When he asked us to publish this book for him it was a bit outside of our wheelhouse but we wanted his vision of it to be fulfilled so we worked hard to achieve what he laid out. He wanted large images that allowed people to see the swords he was describing and to include some of the details he felt were important in understanding the objects and their context. He was happy with the result and we are proud to have worked on it with him.

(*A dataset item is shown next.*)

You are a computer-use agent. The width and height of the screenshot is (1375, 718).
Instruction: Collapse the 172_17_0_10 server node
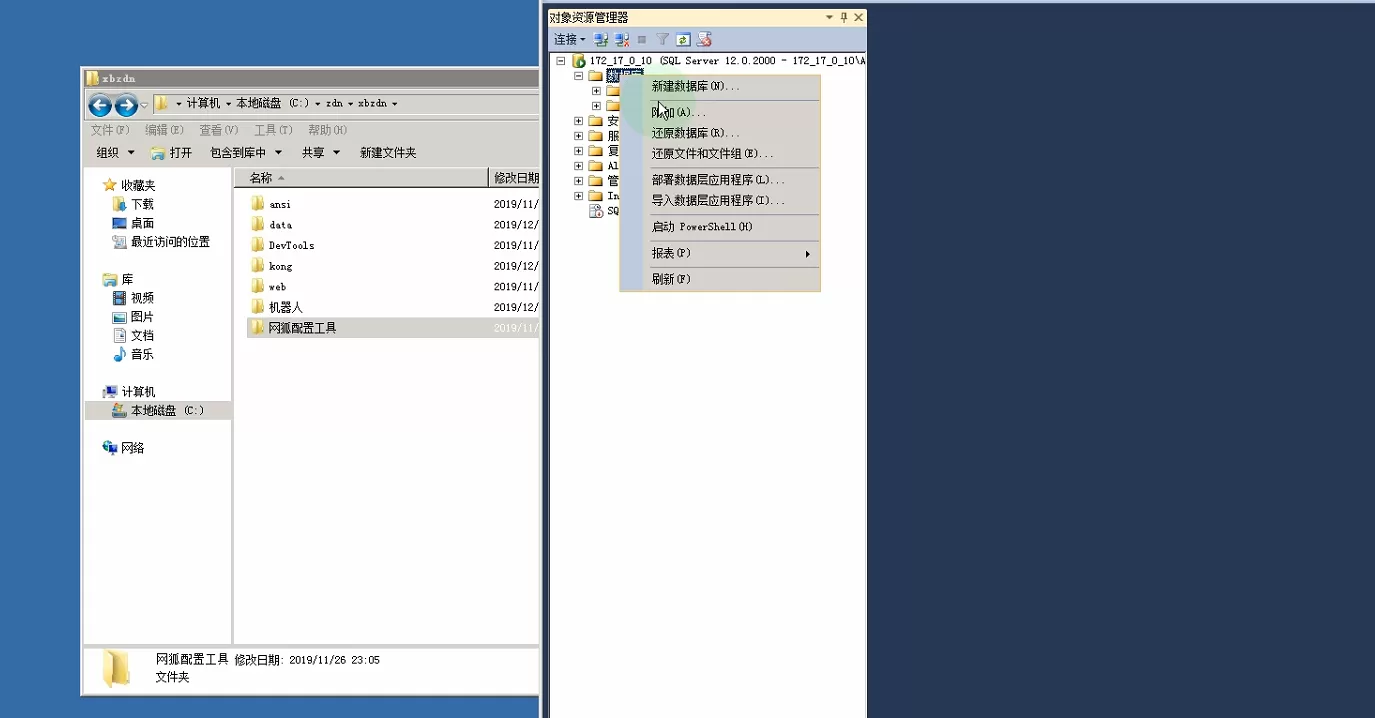(562, 61)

His books on swords and armor, taken as group, create a good indepth look at many of these items and in particular he lays out the base of the system for his sword typology, the most often used in the english language. His goal to create this system was to give scholars and students a way to clearly describe a sword in all its important aspects via the written word. This was needed in the time before easy access to images that we all enjoy with the internet. Today's ability to use digital platforms for instantaneous sharing of such information makes it hard to imagine doing sword research by written letter and sketch.
Ewart's works were foundational to the modern study of the arms and armor of Europe. One of his colleagues once told me that if you glued Sword in Hand to Sword in the Age of Chivalry and Record of the Medieval Sword on the back it was best overall discussion of the medieval sword in print.
Some of Ewart Oakeshott's work.
The Archaeology of Weapons, a study and research, covering the period from the Bronze Age to the Renaissance looking at the weapons as a practical tools rather than objects of art. Illustrated by the author.
The Sword in the Age of Chivalry- a definitive and scholarly typological study
of the medieval sword which has become a standard work.
European Weapons and Armour - this is in effect the second part of the history begun in The Archaeology of Weapons, and covers the period from the Renaissance to the Industrial Revolution, with 700 line drawings (by the author) and more than 100 photographs.
Records of the Medieval Sword Interesting and famous swords the author knew and studied. Kind of Great Pieces I have known collection.
Swords in the Viking Age, coauthored with Ian Pierce, published 2003.